Turkish Prime Minister Erdogan has met and invited his Palestinian counterpart Ismail Haniya of the hardliner Islamist Hamas movement to visit Ankara. Haniya heads the new Palestinian government that includes Hamas, which is regarded as a terrorist group by Israel and the West. Turkey also has strong relations with Iran, which nowadays is almost an isolated regime in the international community, especially in relations with the US and its allies.

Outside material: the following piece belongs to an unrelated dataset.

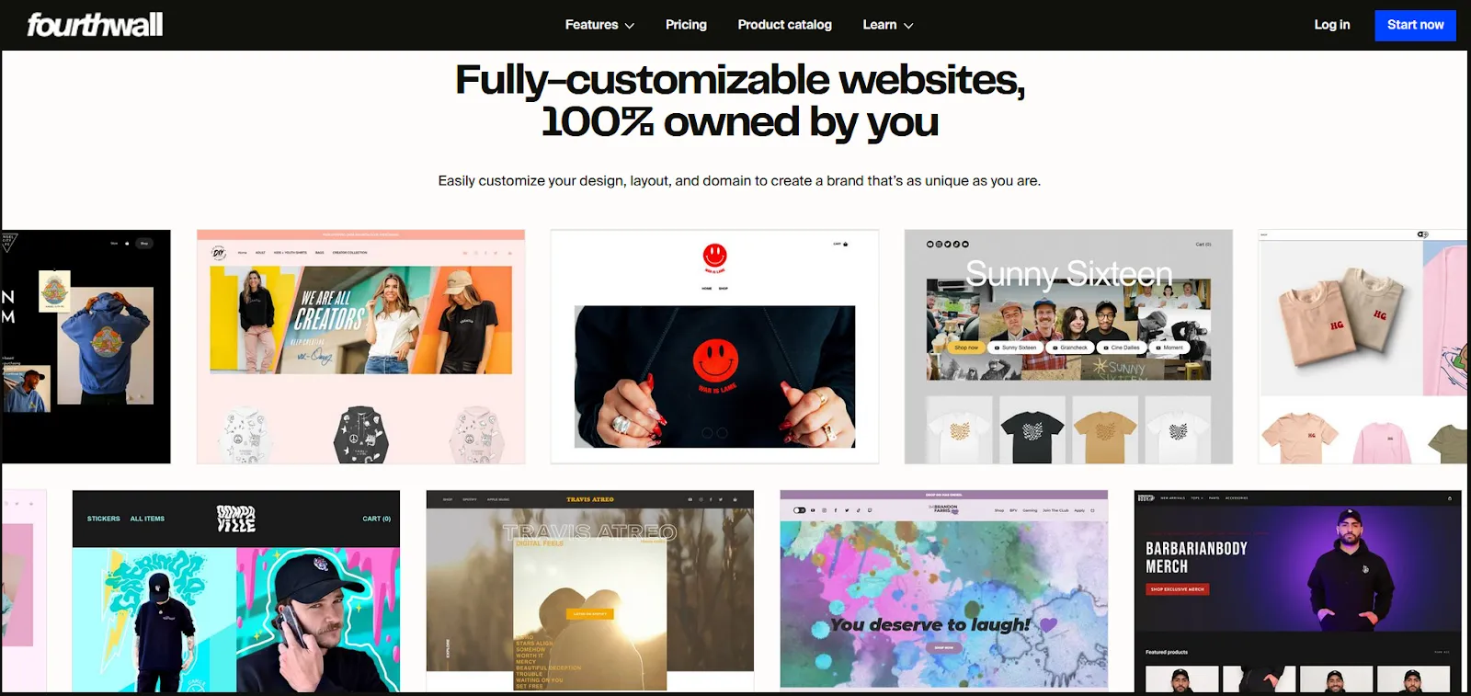
Task: Click the fourthwall logo
Action: click(95, 25)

Turkish Islamist administration was annoyed by an EU mug in Brussels last March. The mug was offered to the French President by German Chancellor Angela Merkel at the last European Union summit, but Turkish media said the lid of the mug portrayed the 1799 defeat of Turkish forces by Napoleon in Egypt. Although Turks are sensitive nationalists in the matter of their related issues, experts believe that the recent reaction by Turkish Foreign Minister was likely religion-related.
Another crucial trouble of Turkey with the EU is Cyprus. Last December, the EU suspended talks in 8 of the 35 areas because of Ankara's refusal to open its ports and airports to traffic from Cyprus, an EU member that Turkey does not recognize.

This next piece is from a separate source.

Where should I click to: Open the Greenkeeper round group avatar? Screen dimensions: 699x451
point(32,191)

Now, it is still up to the US to decide whether to share Turkey’s heavy burden, which includes political, military, and financial assistance to overcome its ‘Kurd-phobia,’ the Armenian genocide, the Cyrus issue, the human rights violations, trouble joining the EU and so forth. Or, to support its’ new and loyal Kurdish ally in Kurdistan on which the Americans can depend without facing any hostilities and where, from the beginning of the Iraq War up to now – not a single US soldier has died.